I grandi marchi di pasta, quelli storici, quelli che hanno segnato la storia del nostro Paese, cercano sempre il maggiore equilibrio sostenibile tra l’impiego di grani italiani e l’impiego di grani esteri. Pasta Divella, ad esempio, ci fa sapere quanto sia importante, anche a livello imprenditoriale, essere rigidi e severi nella scelta dei fornitori stranieri. «L’Italia – spiegano da Pasta Divella – è dotata di un sistema di controllo sanitario tra i migliori al mondo, con presidio continuo sia dei porti, sia dello scaffale. La nostra azienda, distribuita in 130 Paesi, viene sottoposta continuamente a controlli di routine (centinaia di prelievi da scaffale oltre a audit aziendali) che hanno un esito sempre impeccabile per il nostro prodotto. Per noi la qualità e la sicurezza di prodotto sono entrambi valori imprescindibili, che si mantengono soltanto se l’azienda lavora con gli stessi standard nel tempo. Per noi, produttori unicamente a marchio Divella, questo significa lavorare su grandi volumi, senza cambiare ricette o confezioni, abbattendo i costi e potendo così offrire un prodotto eccellente ad un prezzo conveniente».

La storicità di un marchio dipende da altri fattori che non siano l’italianità della materia prima. In un mercato molto complesso – e soprattutto dalla disponibilità limitata della materia prima stessa come può essere quello del grano -, chi produce da sempre e chi funge da ambassador della tradizione enogastronomica italiana nel mondo, infatti, ritiene che puntare su grani stranieri non significhi abbassare la qualità del prodotto, anzi. «Mantenere la qualità costante nel tempo – spiegano da Pasta Divella – significa cercare i migliori grani in tutto il mondo».

Le etichette e l’attenzione del consumatore a questo aspetto

Nonostante il gran parlare che si fa del controllo dei prodotti acquistabili nei supermercati, un altro luogo comune da sfatare, probabilmente, è quello della dipendenza del consumatore finale dall’etichettatura del prodotto stesso.
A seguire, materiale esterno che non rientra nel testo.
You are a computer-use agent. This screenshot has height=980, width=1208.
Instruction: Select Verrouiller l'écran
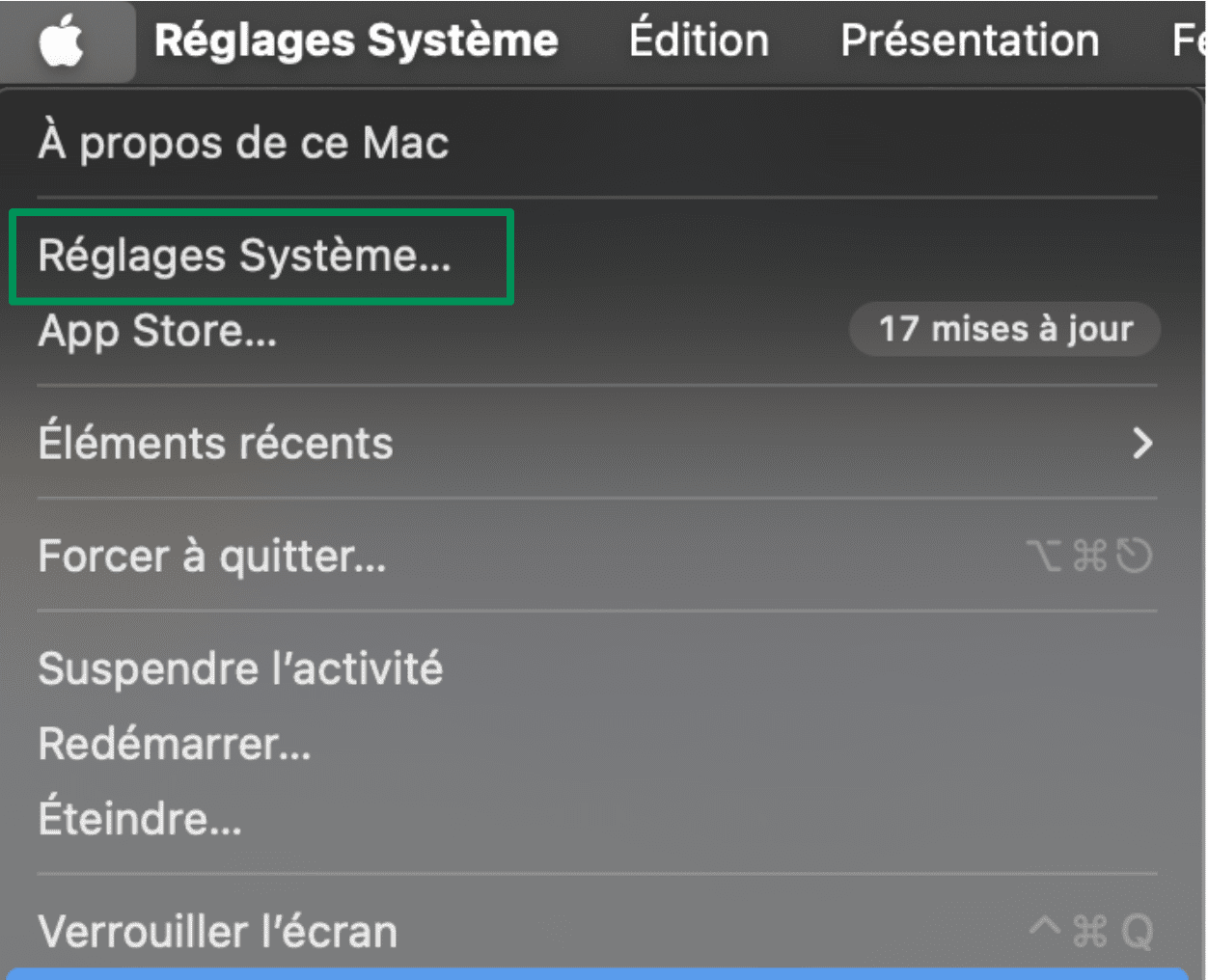216,931
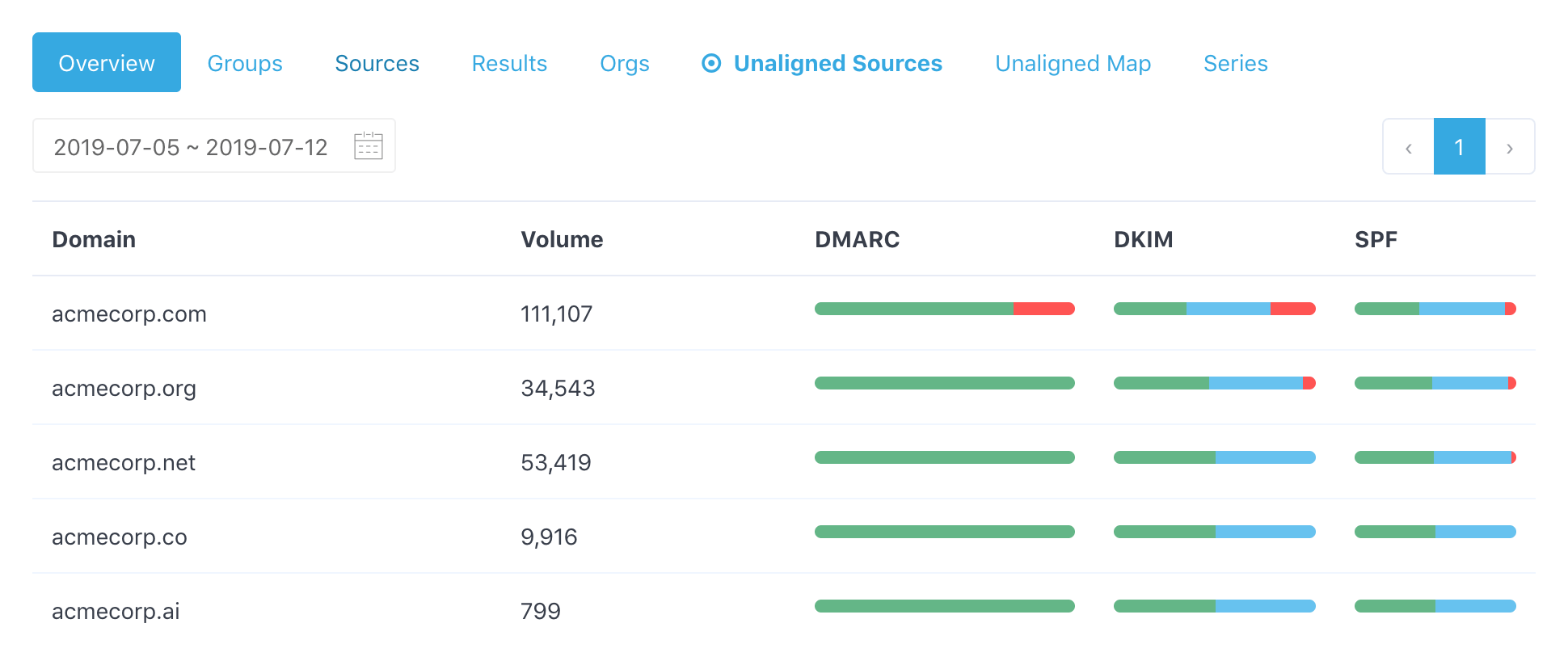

Sebbene l’etichetta sia sempre trasparente, sia sempre in linea con le aspettative e soprattutto con il regolamento europeo 1169/2011 sulla fornitura delle informazioni sugli alimenti ai consumatori, un report della Commissione Europea del 2015 mette in luce un aspetto molto importante nel comportamento del consumatore. Il suo interesse per l’etichettatura di origine alimenti non trasformati, prodotti con un solo ingrediente o ingredienti che rappresentano più del 50% di un alimento è sicuramente rilevante, ma è inferiore – ad esempio – per quello destinato a categorie alimentari come carne, prodotti a base di carne o latticini. Inoltre, da questo documento emerge che lo stesso interesse nei confronti dell’etichettatura – come mette in evidenza anche Unione Italiana Food – è inferiore a quello per altri fattori, come la data di scadenza, il prezzo, il gusto, la comodità di una confezione o l’aspetto della stessa. 

I marchi storici italiani, dunque, si pongono esattamente in questa direzione: venire incontro alle esigenze dei consumatori, assicurare la qualità del prodotto migliore possibile – in una determinata fase storica -, senza cedere il passo ai luoghi comuni che rischiano pesantemente di alterare la percezione del mercato. Soprattutto per il grano, soprattutto in tempi complessi, dal punto di vista geopolitico, come quelli che stiamo attraversando.